Document excerpt:
Department of Justice

Tasmanian Industrial Commission

www.tas.gov.au
Contact  |  Accessibility  |  Disclaimer

T2943

 

TASMANIAN INDUSTRIAL COMMISSION

Industrial Relations Act 1984
s.29 application for the hearing of an industrial dispute

Federated Miscellaneous Workers Union of Australia
Tasmanian Branch

(T.2943 of 1991)

Video City
(trading as Classic Video Pty Ltd)

 

COMMISSIONER P A IMLACH

29 April 1991

Termination of Employment - harsh, unjust and unreasonable

REASONS FOR DECISION

This was a dispute hearing application made under Section 29 of the Act by the Federated Miscellaneous Workers Union of Australia, Tasmanian Branch (the Union) arising out of the alleged termination of employment of Mrs Yvonne Fitzgerald an employee of Classic Video Pty Ltd, otherwise known as Video City (the Company).

It is as well to note here that Mrs Fitzgerald had been terminated by the Company once before; that event resulted in a previous dispute hearing1 after which I reinstated Mrs Fitzgerald without loss of entitlements.

At the hearing in this matter, Ms P Shelley, who appeared for the Union, claimed that following the decision in T2746 of 1990 on being reinstated and returning to work at Video City, Mrs Fitzgerald had been harassed, victimised and hounded by management and she had been ostracised by some fellow workers allegedly at the instigation of the Managing Director, Mr Terrence Ewing.

Ms Shelley said that Mrs Fitzgerald had not been made redundant (as claimed by management) but had been terminated along with three other employees. She said the redundancy exercise was merely an expediency.

Entries:
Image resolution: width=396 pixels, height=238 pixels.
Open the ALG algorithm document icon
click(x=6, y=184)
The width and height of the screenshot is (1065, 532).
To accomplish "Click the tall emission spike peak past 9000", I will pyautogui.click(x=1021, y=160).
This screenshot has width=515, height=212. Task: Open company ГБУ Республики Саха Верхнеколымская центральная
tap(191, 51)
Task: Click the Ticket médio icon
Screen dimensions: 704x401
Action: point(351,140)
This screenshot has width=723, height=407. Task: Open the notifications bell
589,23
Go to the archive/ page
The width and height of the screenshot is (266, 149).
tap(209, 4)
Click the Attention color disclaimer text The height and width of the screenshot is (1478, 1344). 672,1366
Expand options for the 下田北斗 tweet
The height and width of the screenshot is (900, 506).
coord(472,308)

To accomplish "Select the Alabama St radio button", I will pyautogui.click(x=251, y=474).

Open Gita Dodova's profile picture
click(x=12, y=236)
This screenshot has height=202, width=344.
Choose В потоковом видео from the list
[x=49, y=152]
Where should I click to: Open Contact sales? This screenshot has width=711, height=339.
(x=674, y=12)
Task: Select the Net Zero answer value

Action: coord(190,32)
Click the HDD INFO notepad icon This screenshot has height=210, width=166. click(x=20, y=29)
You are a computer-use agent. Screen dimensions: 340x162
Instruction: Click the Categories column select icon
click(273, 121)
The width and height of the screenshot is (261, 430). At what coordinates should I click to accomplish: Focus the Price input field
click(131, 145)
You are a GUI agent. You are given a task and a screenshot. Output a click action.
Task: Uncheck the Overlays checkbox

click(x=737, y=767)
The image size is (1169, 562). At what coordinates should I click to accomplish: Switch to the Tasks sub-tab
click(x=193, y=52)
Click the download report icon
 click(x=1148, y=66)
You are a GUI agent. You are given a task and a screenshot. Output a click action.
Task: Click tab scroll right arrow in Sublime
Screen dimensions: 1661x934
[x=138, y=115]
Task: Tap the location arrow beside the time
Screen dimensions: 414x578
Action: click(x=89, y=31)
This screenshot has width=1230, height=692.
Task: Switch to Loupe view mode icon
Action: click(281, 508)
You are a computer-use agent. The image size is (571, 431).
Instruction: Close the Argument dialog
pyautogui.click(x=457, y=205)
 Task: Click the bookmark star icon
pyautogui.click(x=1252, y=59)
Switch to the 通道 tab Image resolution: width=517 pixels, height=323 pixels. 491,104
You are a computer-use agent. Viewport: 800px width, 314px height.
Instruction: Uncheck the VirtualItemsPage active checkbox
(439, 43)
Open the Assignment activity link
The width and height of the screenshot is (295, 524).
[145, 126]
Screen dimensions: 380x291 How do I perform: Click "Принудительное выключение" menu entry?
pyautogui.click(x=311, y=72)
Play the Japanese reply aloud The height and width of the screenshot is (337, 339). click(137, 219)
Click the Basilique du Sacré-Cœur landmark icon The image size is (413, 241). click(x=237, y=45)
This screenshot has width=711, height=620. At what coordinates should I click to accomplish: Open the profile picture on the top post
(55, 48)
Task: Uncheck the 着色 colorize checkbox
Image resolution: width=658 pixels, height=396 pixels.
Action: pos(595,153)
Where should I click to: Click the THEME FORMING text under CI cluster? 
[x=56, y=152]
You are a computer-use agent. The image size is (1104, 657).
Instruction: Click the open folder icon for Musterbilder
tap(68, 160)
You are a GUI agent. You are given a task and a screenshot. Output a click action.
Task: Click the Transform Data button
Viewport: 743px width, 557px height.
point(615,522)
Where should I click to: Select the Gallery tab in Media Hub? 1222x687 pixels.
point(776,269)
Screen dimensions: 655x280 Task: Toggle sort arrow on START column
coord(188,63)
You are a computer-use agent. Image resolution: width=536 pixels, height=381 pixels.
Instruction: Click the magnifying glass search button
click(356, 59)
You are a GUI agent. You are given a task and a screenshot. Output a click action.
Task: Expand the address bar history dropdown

Instruction 1: Summarize the Tasmanian Industrial Commission decision in two sentences.
Instruction 2: Translate this sentence from the Tasmanian Industrial Commission decision into French: "Ms Shelley said that Mrs Fitzgerald had not been made redundant (as claimed by management) but had been terminated along with three other employees."
Instruction 3: According to the Tasmanian Industrial Commission decision, who was the Managing Director of the Company?
The rows have no connection to the Tasmanian Industrial Commission decision.

Task solution 1: The Federated Miscellaneous Workers Union of Australia, Tasmanian Branch, applied under Section 29 of the Industrial Relations Act 1984 for a dispute hearing over the alleged termination of Mrs Yvonne Fitzgerald by Classic Video Pty Ltd, known as Video City, which had terminated her once before, after which the Commissioner reinstated her without loss of entitlements. Appearing for the Union, Ms P Shelley claimed that after her reinstatement Mrs Fitzgerald was harassed, victimized and ostracized, and that she had not been made redundant but terminated along with three other employees, with the redundancy exercise merely an expediency.

Task solution 2: Mme Shelley a déclaré que Mme Fitzgerald n'avait pas fait l'objet d'une suppression de poste (comme l'affirmait la direction), mais qu'elle avait été licenciée en même temps que trois autres employés.

Task solution 3: Mr Terrence Ewing.